Es sind also schon gute Lösungen gefunden worden, teilweise mit Leitfäden, Erfahrungsberichten oder Checklisten anschaulich dokumentiert.

Erprobte, erfolgreiche Lösungen, Empfehlungen und Hilfen

Damit die positiven Aspekte von Homeoffice – wie Wegfall von langen Pendelzeiten und weniger Vereinbarkeitsstress – auch langfristig überwiegen und diese Arbeitsform für die meisten Beschäftigten in der öffentlichen Verwaltung zu einer erfolgreichen Arbeitsform werden kann, sind einige Empfehlungen und praktische Hinweise hilfreich.

Das Bundesamt für Sicherheit in der Informationstechnik (BSI) hat zu Beginn der Pandemie einen Leitfaden für sicheres mobiles Arbeiten im Homeoffice herausgegeben. Das BSI warnt vor einer unsicheren, provisorischen Homeoffice-Infrastruktur, die zum Einfallstor für Cyber-Angriffe werden kann. Es empfiehlt eine Reihe von organisatorischen und technischen Maßnahmen, um solchen möglichen Gefahren nicht zu erliegen.

Die Verwaltungsberufsgenossenschaft hat im Juli 2022 hat unter dem Titel „Arbeiten im Homeoffice – nicht nur in der Zeit der SARS-CoV-2-Epidemie“  eine Arbeitshilfe veröffentlicht, in der unter anderem die Gestaltung des Arbeitsplatzes im Homeoffice und arbeitsorganisatorische Aspekte beleuchtet werden.

Dazu passt die ausführliche Checkliste der Deutschen Gesetzlichen Unfallversicherung von Juni 2022 „Check-up Homeoffice.

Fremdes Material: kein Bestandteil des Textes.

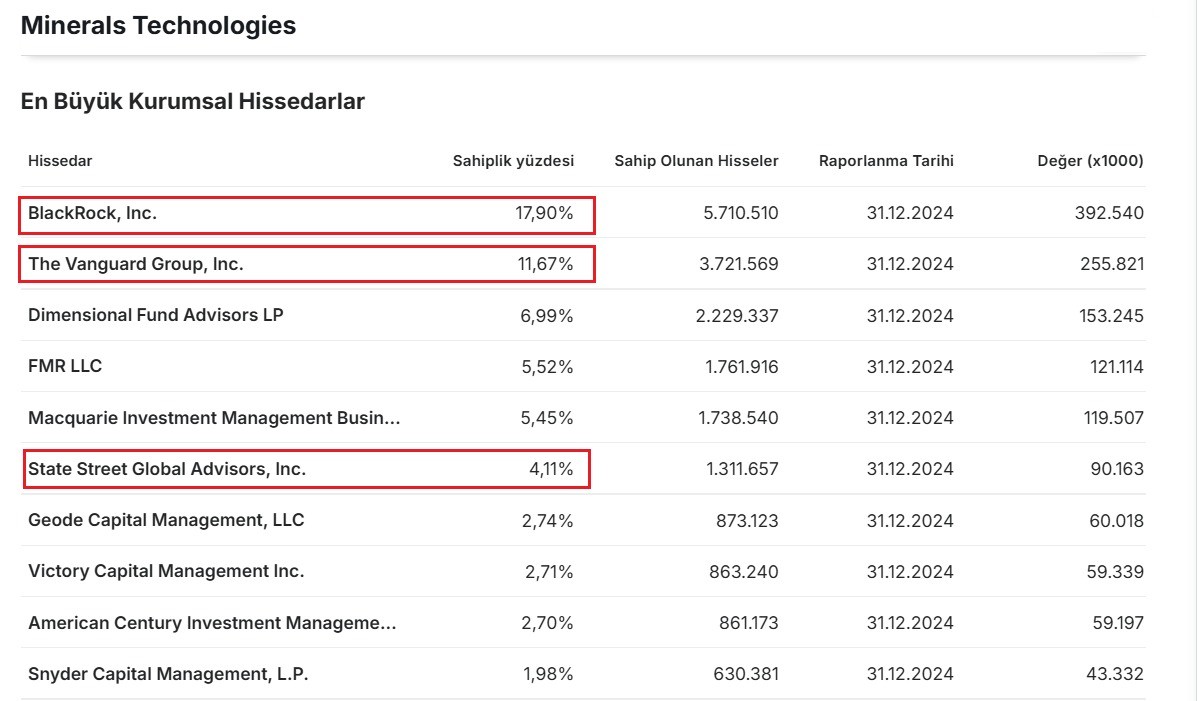This screenshot has width=1199, height=701.
Task: Select Geode Capital Management, LLC
Action: (x=166, y=520)
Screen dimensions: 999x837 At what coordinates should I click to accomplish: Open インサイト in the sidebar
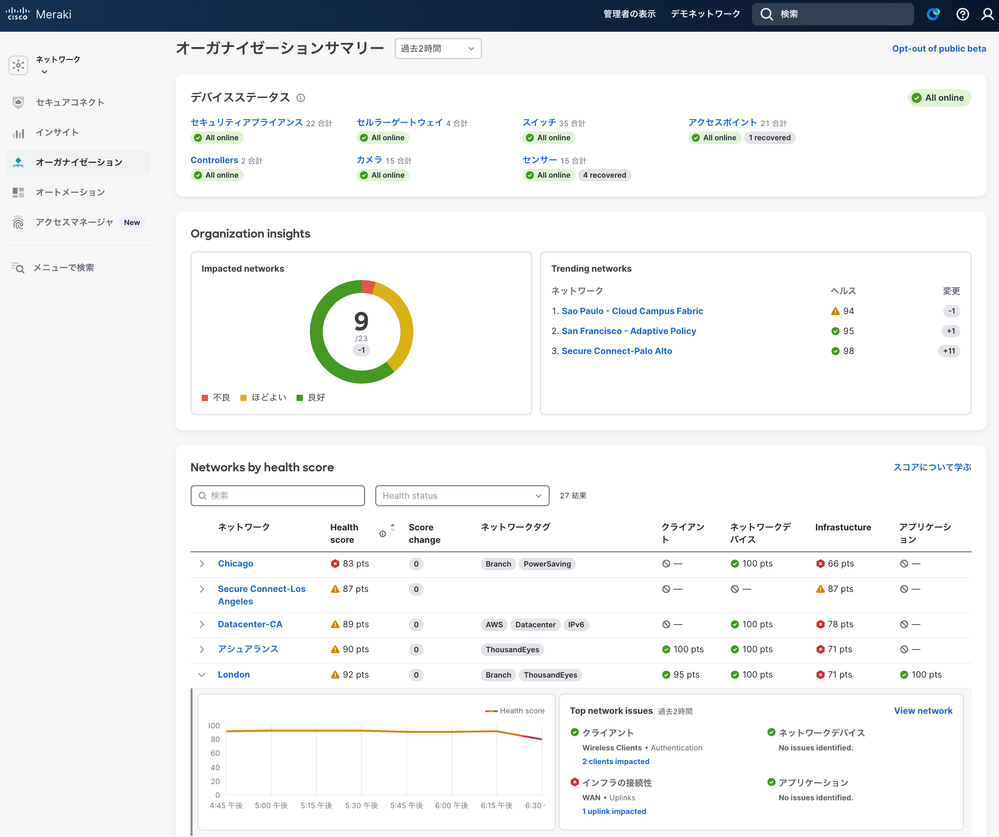tap(56, 132)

Praxishilfe“, in der einzelne Aspekte der Arbeitsmittel, des Arbeitsplatzes, der Arbeitsumgebung, der Arbeitsorganisation und der Arbeitsaufgaben im Homeoffice unter den Aspekten von Arbeitssicherheit und Gesundheitsschutz genau geprüft werden können.

Fazit

Das große Experiment „Homeoffice in Zeiten der Pandemie“ war lehrreich für uns alle. Es hat gezeigt, dass mehr Homeoffice möglich ist, als ursprünglich gedacht und dass es besser funktioniert als manche vorher zu hoffen wagten. Denn das Arbeiten im Homeoffice kann mit seinen zahlreichen Vorteilen ein Segen für uns alle sein: Selbstbestimmtes Arbeiten, hohe Zeitsouveränität, Wegfall langer Pendelzeiten oder eine bessere Vereinbarkeit von Arbeit und Privatleben. Aber das Experiment hat auch gezeigt, dass so manches umorganisiert und neu gedacht werden muss, damit das Arbeiten zuhause auch effizient und effektiv sowie sicher und gesund stattfinden kann. Dazu gibt es inzwischen zahlreiche Empfehlungen, Leitfäden und Checklisten als Hilfe zur Selbsthilfe für jede Dienststelle und jeden Verwaltungsbereich.